## ACTIVITY
The entries are to be repeated in full, without any change.

Dataset excerpts:
★ ★ ★ ★
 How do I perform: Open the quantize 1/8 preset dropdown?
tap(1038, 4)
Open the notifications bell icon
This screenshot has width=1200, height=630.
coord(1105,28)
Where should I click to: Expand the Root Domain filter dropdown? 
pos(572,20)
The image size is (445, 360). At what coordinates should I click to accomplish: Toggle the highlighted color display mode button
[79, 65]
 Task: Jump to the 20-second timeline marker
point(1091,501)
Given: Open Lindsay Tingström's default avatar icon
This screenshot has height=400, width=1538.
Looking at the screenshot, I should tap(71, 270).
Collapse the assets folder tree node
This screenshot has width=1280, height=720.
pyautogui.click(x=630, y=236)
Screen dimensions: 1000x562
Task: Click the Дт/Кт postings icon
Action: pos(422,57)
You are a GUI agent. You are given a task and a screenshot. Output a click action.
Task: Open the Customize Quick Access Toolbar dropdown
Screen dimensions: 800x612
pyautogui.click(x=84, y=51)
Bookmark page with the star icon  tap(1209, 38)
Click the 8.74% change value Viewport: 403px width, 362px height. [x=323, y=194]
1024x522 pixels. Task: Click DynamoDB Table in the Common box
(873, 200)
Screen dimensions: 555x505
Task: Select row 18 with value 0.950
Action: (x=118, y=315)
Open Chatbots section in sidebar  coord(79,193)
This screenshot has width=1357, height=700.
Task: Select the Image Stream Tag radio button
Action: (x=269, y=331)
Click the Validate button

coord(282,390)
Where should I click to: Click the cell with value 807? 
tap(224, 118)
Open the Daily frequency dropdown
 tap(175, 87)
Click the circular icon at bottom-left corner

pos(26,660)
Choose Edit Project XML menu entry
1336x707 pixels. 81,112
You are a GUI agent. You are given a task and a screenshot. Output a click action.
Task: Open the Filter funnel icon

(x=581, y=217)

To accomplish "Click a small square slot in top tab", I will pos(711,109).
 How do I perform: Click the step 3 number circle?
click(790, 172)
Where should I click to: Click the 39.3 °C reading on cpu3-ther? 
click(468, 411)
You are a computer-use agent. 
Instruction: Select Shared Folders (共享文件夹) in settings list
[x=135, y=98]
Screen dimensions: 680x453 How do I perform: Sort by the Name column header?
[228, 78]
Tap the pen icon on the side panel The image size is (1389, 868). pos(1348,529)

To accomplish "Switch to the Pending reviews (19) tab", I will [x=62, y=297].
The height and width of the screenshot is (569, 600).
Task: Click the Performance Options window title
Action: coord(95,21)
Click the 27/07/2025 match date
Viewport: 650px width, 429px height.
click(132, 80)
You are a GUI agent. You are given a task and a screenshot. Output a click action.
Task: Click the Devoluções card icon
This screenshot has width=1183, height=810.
★ ★ ★ ★
## ANSWER TO THIS PROBLEM
 How do I perform: Open the quantize 1/8 preset dropdown?
tap(1038, 4)
Open the notifications bell icon
This screenshot has width=1200, height=630.
coord(1105,28)
Where should I click to: Expand the Root Domain filter dropdown? 
pos(572,20)
The image size is (445, 360). At what coordinates should I click to accomplish: Toggle the highlighted color display mode button
[79, 65]
 Task: Jump to the 20-second timeline marker
point(1091,501)
Given: Open Lindsay Tingström's default avatar icon
This screenshot has height=400, width=1538.
Looking at the screenshot, I should tap(71, 270).
Collapse the assets folder tree node
This screenshot has width=1280, height=720.
pyautogui.click(x=630, y=236)
Screen dimensions: 1000x562
Task: Click the Дт/Кт postings icon
Action: pos(422,57)
You are a GUI agent. You are given a task and a screenshot. Output a click action.
Task: Open the Customize Quick Access Toolbar dropdown
Screen dimensions: 800x612
pyautogui.click(x=84, y=51)
Bookmark page with the star icon  tap(1209, 38)
Click the 8.74% change value Viewport: 403px width, 362px height. [x=323, y=194]
1024x522 pixels. Task: Click DynamoDB Table in the Common box
(873, 200)
Screen dimensions: 555x505
Task: Select row 18 with value 0.950
Action: (x=118, y=315)
Open Chatbots section in sidebar  coord(79,193)
This screenshot has width=1357, height=700.
Task: Select the Image Stream Tag radio button
Action: (x=269, y=331)
Click the Validate button

coord(282,390)
Where should I click to: Click the cell with value 807? 
tap(224, 118)
Open the Daily frequency dropdown
 tap(175, 87)
Click the circular icon at bottom-left corner

pos(26,660)
Choose Edit Project XML menu entry
1336x707 pixels. 81,112
You are a GUI agent. You are given a task and a screenshot. Output a click action.
Task: Open the Filter funnel icon

(x=581, y=217)

To accomplish "Click a small square slot in top tab", I will pos(711,109).
 How do I perform: Click the step 3 number circle?
click(790, 172)
Where should I click to: Click the 39.3 °C reading on cpu3-ther? 
click(468, 411)
You are a computer-use agent. 
Instruction: Select Shared Folders (共享文件夹) in settings list
[x=135, y=98]
Screen dimensions: 680x453 How do I perform: Sort by the Name column header?
[228, 78]
Tap the pen icon on the side panel The image size is (1389, 868). pos(1348,529)

To accomplish "Switch to the Pending reviews (19) tab", I will [x=62, y=297].
The height and width of the screenshot is (569, 600).
Task: Click the Performance Options window title
Action: coord(95,21)
Click the 27/07/2025 match date
Viewport: 650px width, 429px height.
click(132, 80)
You are a GUI agent. You are given a task and a screenshot. Output a click action.
Task: Click the Devoluções card icon
This screenshot has width=1183, height=810.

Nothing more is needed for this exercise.